## What is required
Output the records below as a two-column CSV with the headers instruction and location, one row per record: the record's text under instruction and its answer under location, each in a single quoted field with line breaks replaced by spaces. Omit the pictures.

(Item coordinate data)
══════════

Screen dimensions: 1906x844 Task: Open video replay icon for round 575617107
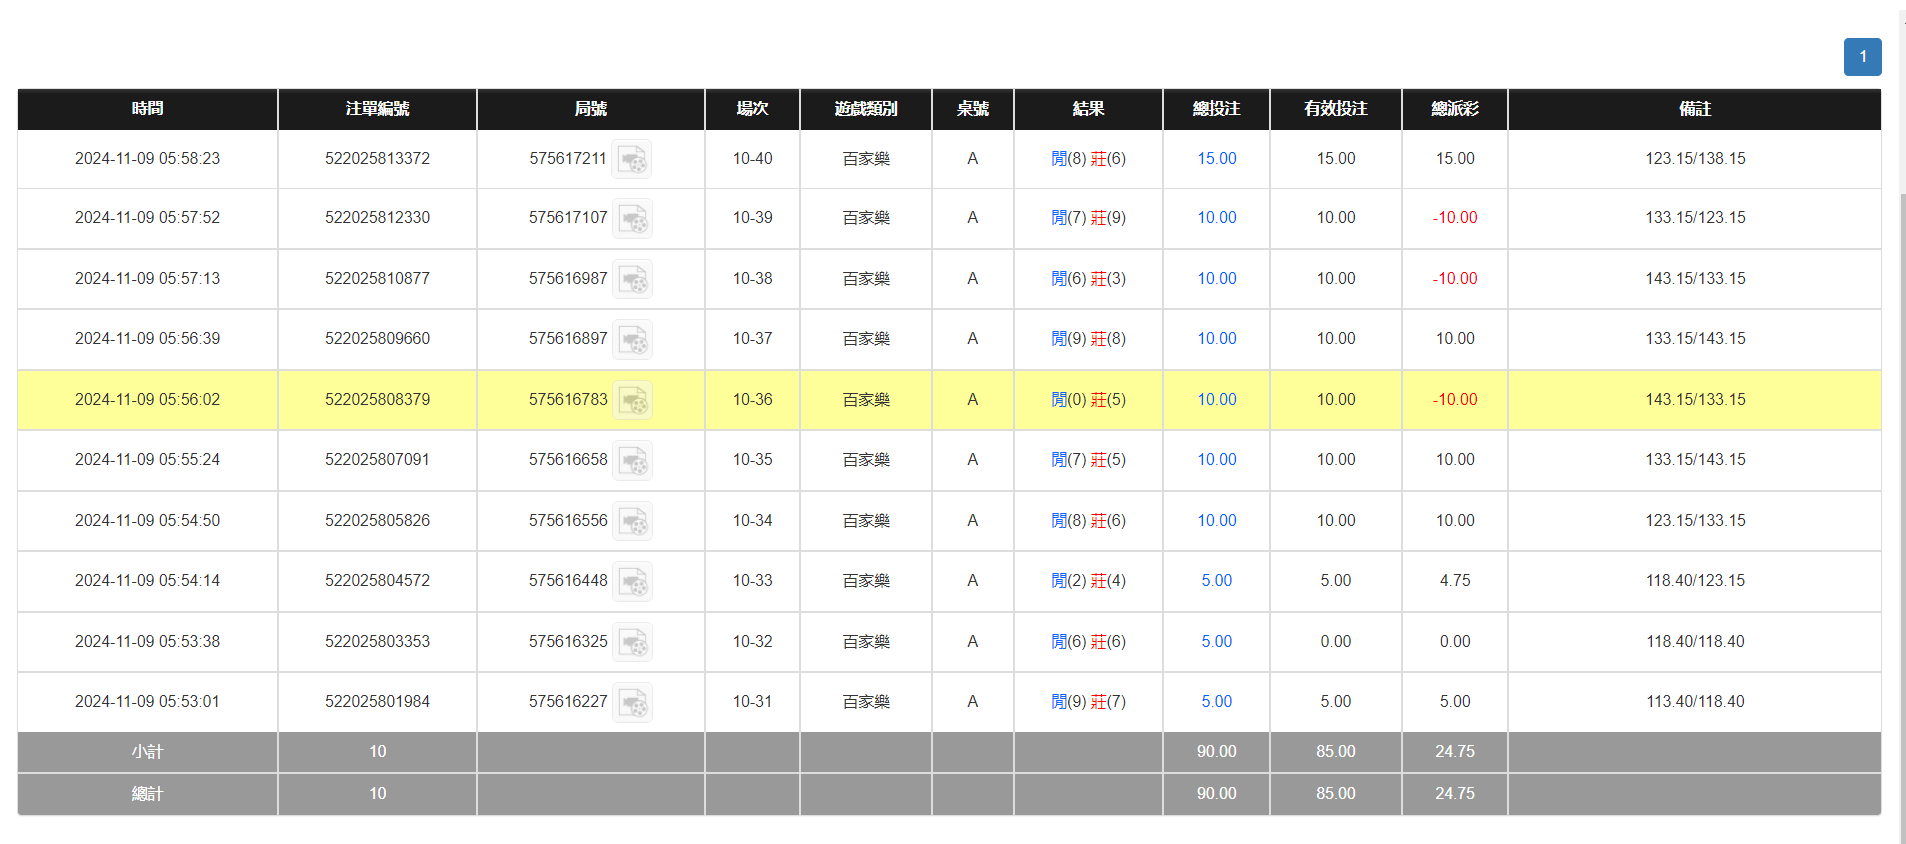[633, 219]
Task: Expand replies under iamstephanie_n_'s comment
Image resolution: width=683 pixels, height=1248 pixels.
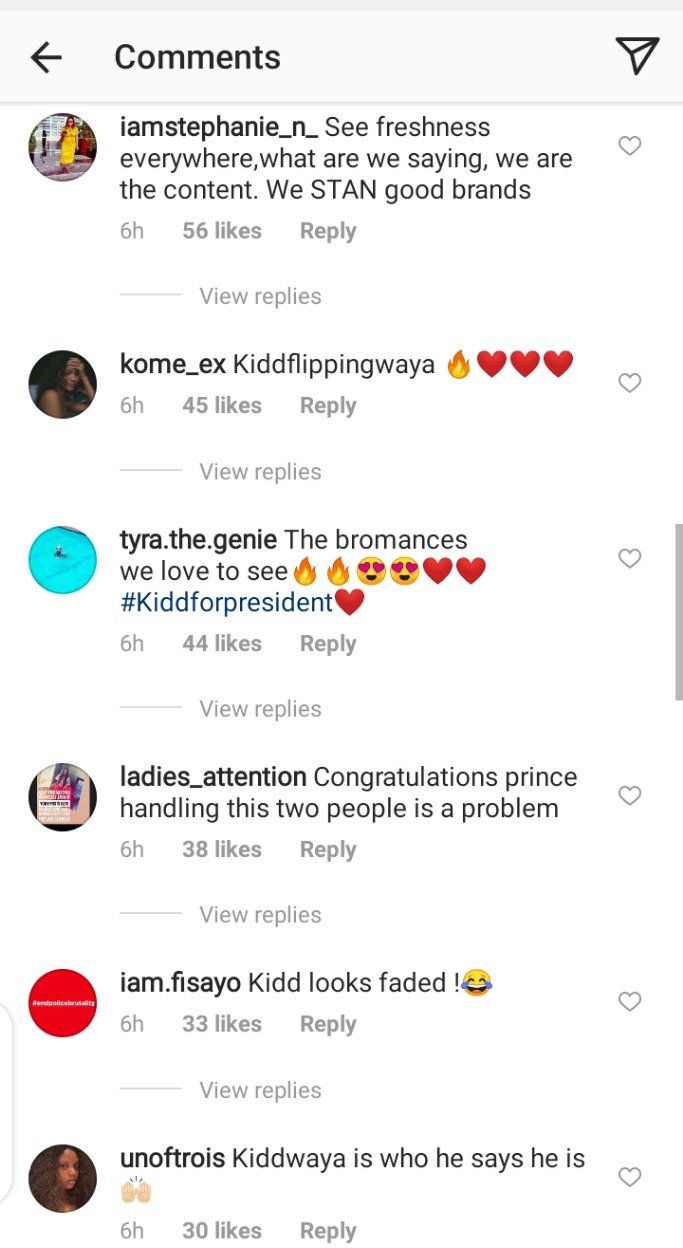Action: 260,296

══════════

## Solution for this exercise
instruction,location
"Screen dimensions: 1906x844 Task: Open video replay icon for round 575617107","[633, 219]"
"Task: Expand replies under iamstephanie_n_'s comment Image resolution: width=683 pixels, height=1248 pixels.","Action: 260,296"